Objective: To evaluate whether long USG PIVCs have superior longevity and fewer extravasations compared to short USG PIVCs in a pediatric hospital setting.
Design/Methods: This retrospective chart review analyzed pediatric patients who received USGPIV placement at Kapiʻolani Medical Center for Women and Children between 11/01/2021 and 07/01/2023. Patients under 18 were included, with catheter length categorized as short (1.25”) or long (1.75”). Primary outcomes were extravasation rate and catheter lifespan. Exclusion criteria included duplicate/missing data, non-ultrasound PIVs, placements outside the institution, patients < 6 months old, certain catheter gauges (17, 18/20, 23, 26), and placements exceeding 14 days. Mixed logistic regression adjusted for key variables to calculate ORs and aORs. Cox proportional hazards regression assessed catheter survival and extravasation risk. Analyses were conducted using SAS 9.4, with p<.05 considered significant.
Results: The median patient age was 5 years, with a median weight of 16.9 kg. Most USGPIVs were placed in the forearm (84.21%), utilized short catheters (91.36%), and were inserted at a depth of 0.5–1.0 cm (56.43%). Overall, 9.7% (n=380) of catheters were discontinued due to extravasation.
Younger age, lower weight, and longer catheter dwell time were associated with a higher risk of extravasation. Long catheters were 48% more likely to extravasate than short catheters (OR 1.48, 95% CI: 1.06–2.07). See Table 2 for further comparisons.
Despite a higher extravasation rate, long catheters had a longer median indwelling lifespan than short catheters (Figure 1).

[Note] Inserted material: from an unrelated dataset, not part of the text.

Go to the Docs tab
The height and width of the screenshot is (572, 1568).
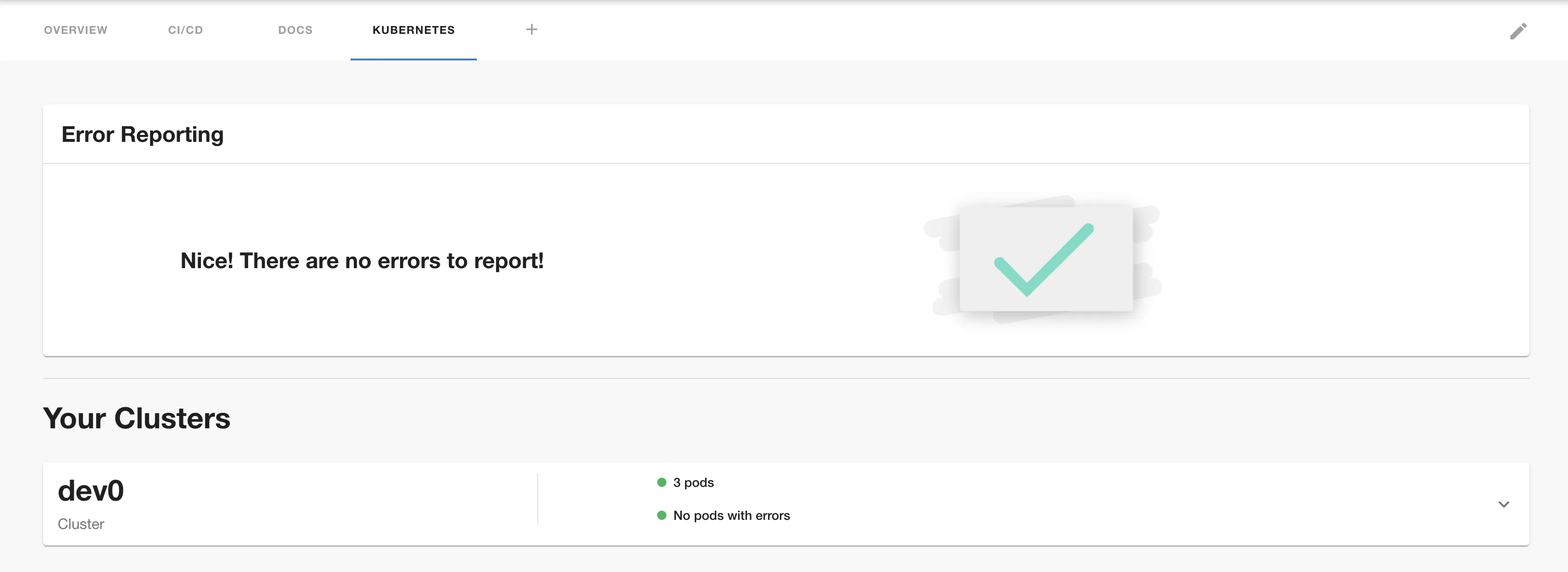pos(295,30)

Conclusion(s): Long PIV catheters (≥1.75”) placed under ultrasound guidance had a longer lifespan than short catheters (≤1.25”) but were associated with a slightly higher extravasation rate. Future research should focus on factors influencing these outcomes, including securement techniques, medication type, and patient movement. Standardized catheter classification is needed to minimize misclassification bias. Despite the increased extravasation risk, long catheters may reduce unnecessary venipunctures in hospitalized pediatric patients requiring USGPIVs.